CD-HIT stands for Cluster Database at High Identity with Tolerance, is a very widely used program for clustering and comparing protein or nucleotide sequences. CD-HIT was originally developed by Dr. Weizhong Li at Dr. Adam Godzik’s Lab at the Burnham Institute.
CD-HIT is very fast and can handle extremely large databases. CD-HIT helps to significantly reduce the computational and manual efforts in many sequence analysis tasks and helps in understanding the data structure and correct the bias within a dataset.
The CD-HIT package has;
CD-HIT package can perform certain jobs like clustering a protein database, clustering a DNA/RNA database, comparing two databases (protein or DNA/RNA), and generating protein families.
CD-HIT clusters proteins that meet a similarity threshold, usually a sequence identity. Each cluster has one representative sequence. The input is a protein dataset in fasta format. It generates a fasta file of representative sequences and a text file of list of clusters.

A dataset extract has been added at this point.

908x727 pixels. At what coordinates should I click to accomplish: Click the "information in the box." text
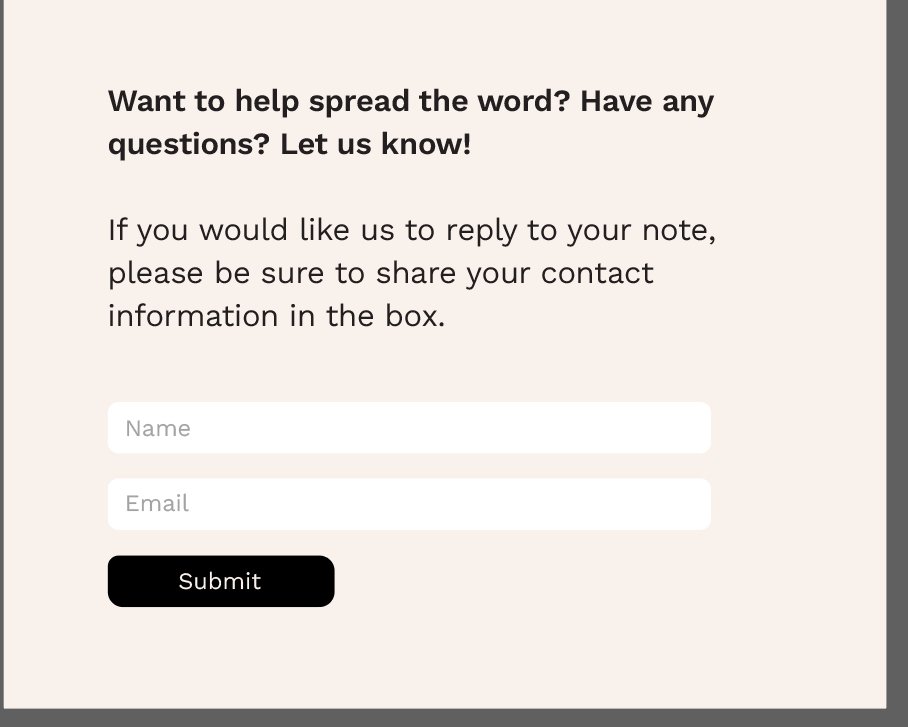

CD-HIT-EST clusters nucleotide sequences that meet a similarity threshold, usually a sequence identity. The input is a DNA/RNA dataset in fasta format It generates a fasta file of representative sequences and a text file of list of clusters.
Multiple CD-HIT runs. Proteins are first clustered at a high identity (like 90%), the non-redundant sequences are further clustered at a low identity (like 60%). A third cluster can be performed at lower identity. Multi-step run is more efficient and more accurate than a single run.

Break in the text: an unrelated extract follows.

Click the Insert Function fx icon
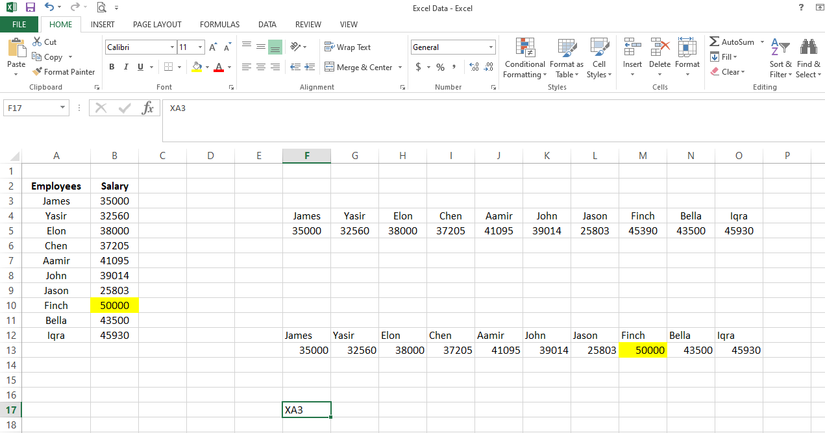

CD-HIT-2D compares 2 protein datasets (db1, db2). It identifies the sequences in db2 that are similar to db1 at a certain threshold. The input are two protein datasets (db1, db2) in fasta format and the output are two files: a fasta file of proteins in db2 that are not similar to db1 and a text file that lists similar sequences between db1 & db2.

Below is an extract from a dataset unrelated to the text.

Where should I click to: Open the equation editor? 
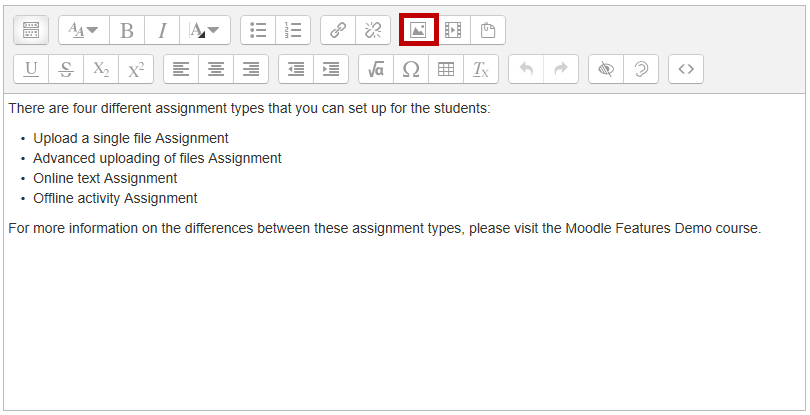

Although cd-hit is very fast, clustering is still very computationally intensive. The program (cd-hit) takes a fasta format sequence database as input and produces a set of ‘non-redundant’ (nr) representative sequences as output. In addition cd-hit outputs a cluster file, documenting the sequence ‘groupies’ for each nr sequence representative. The idea is to reduce the overall size of the database without removing any sequence information by only removing ‘redundant’ (or highly similar) sequences. This is why the resulting database is called non-redundant (nr). Essentially, cd-hit produces a set of closely related protein families from a given fasta sequence database.
CD-HIT uses a ‘longest sequence first’ list removal algorithm to remove sequences above a certain identity threshold. Additionally the algorithm uses a very fast heuristic to find high identity segments between sequences, and so can avoid many costly full alignments. With recent developments, the cd-hit package offers new programs for DNA sequence clustering and comparing two databases. It also has lots of new options for clustering control.